In a word point of view, you should set [MASK] [MASK]. But remember that in BERT, the mask is set at a token point of view. In fact, 'wet weather' may be tokenized in something like : [wet] [weath] [##er], and in this case, you should have [MASK] [MASK] [MASK]. So one [MASK] per token.
Second,
I know that the masked LM works well on the single token prediction, do you think the masked LM can work well on the multiple tokens prediction?
As you can read it in the original paper, they said :
The training data generator chooses 15% of the token positions at random for prediction. If the i-th token is chosen, we replace the i-th token with (1) the [MASK] token 80% of the time (2) a random token 10% of the time (3) the unchanged i-th token 10% of the time.
They notice no limitation in the amount of MASKED token per sentence, you have several MASKED token during pre-training BERT. In my own experience, I pre-trained BERT several times and I noticed that there were almost non differences between the prediction made on MASKED token if there were only one or more MASKED token in my input.
Third,
If no, do you have any suggestions on how to pre-process and train this kind of data?
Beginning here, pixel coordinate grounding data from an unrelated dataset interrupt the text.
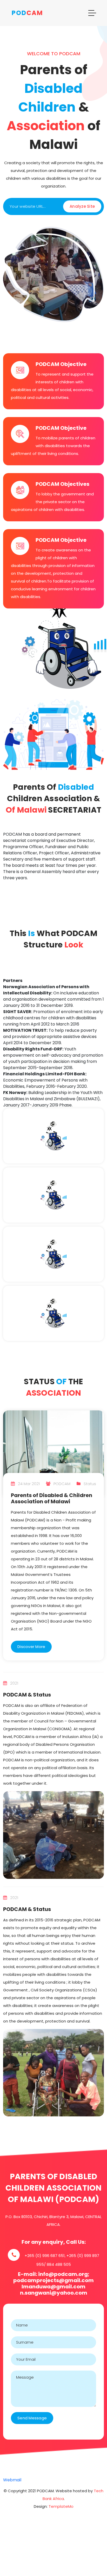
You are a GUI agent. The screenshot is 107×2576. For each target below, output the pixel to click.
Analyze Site (82, 206)
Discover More (31, 1646)
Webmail (12, 2480)
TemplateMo (61, 2506)
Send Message (32, 2418)
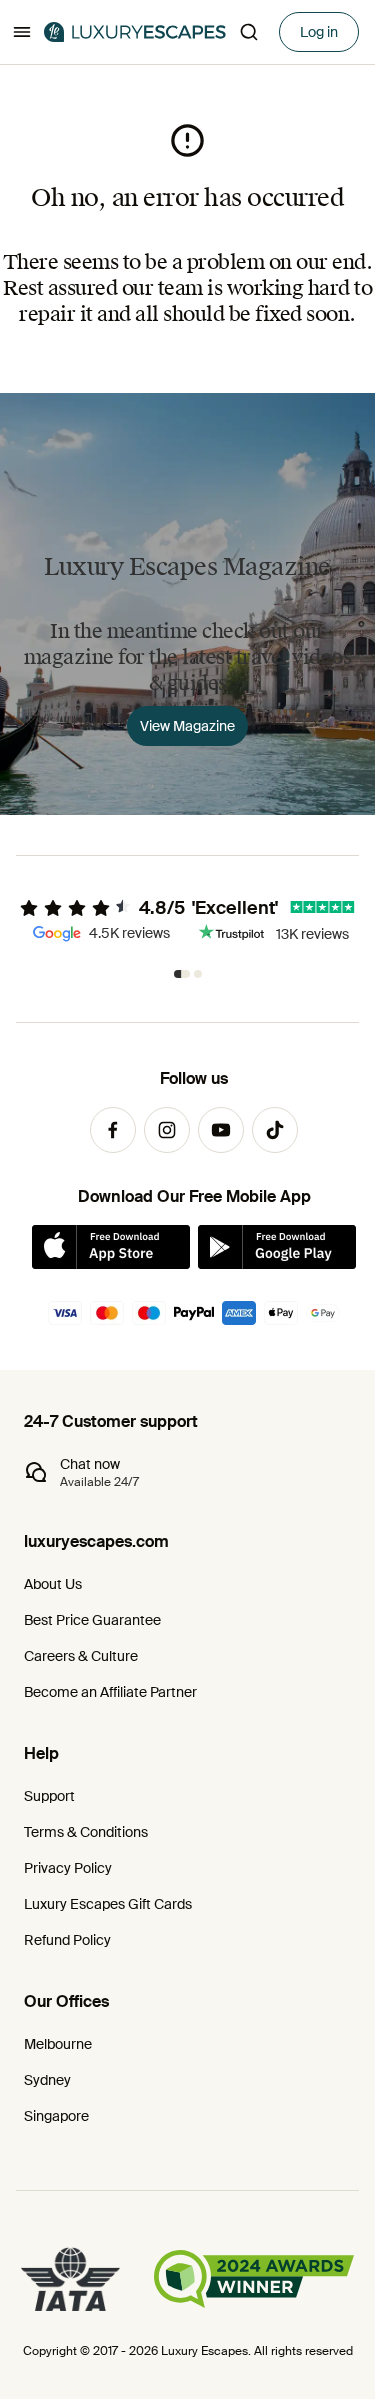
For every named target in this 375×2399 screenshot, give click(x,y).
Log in (319, 32)
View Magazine (187, 726)
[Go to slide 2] (198, 974)
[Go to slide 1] (182, 974)
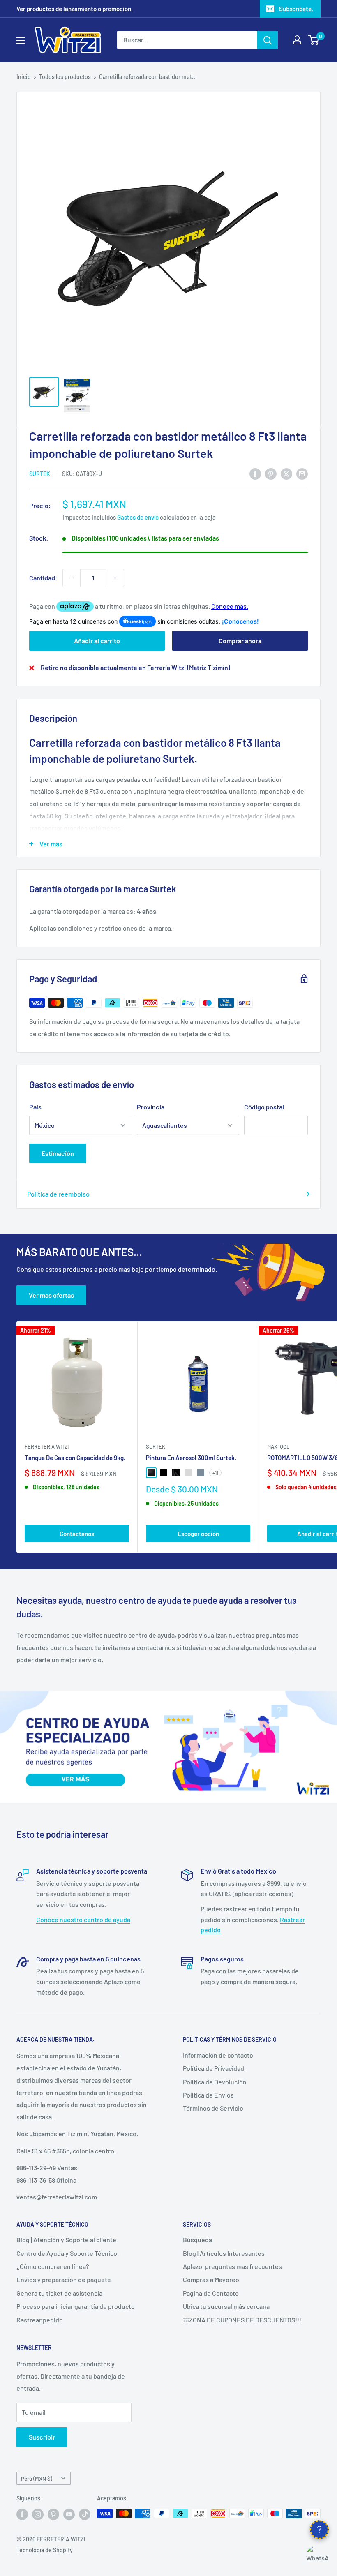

So the answer is yes, but if you really want to MASK elements you choose (and not randomly like in the paper), you should adapt the MASK when the data will be tokenized because the number of MASKED token will be greater (or equal) that the number of MASK in the word space you set (like the example I gave you : 1 word is not equals to 1 token, so basically, 1 MASKED word will be 1 or more MASK token). But honestly, the process of labellisation will be so huge I recommend you to increase the 15% of probability for MASK tokien or make a process that MASK the 1 or 2 next token for each MASKED token (or something like this)..
Upvotes: 3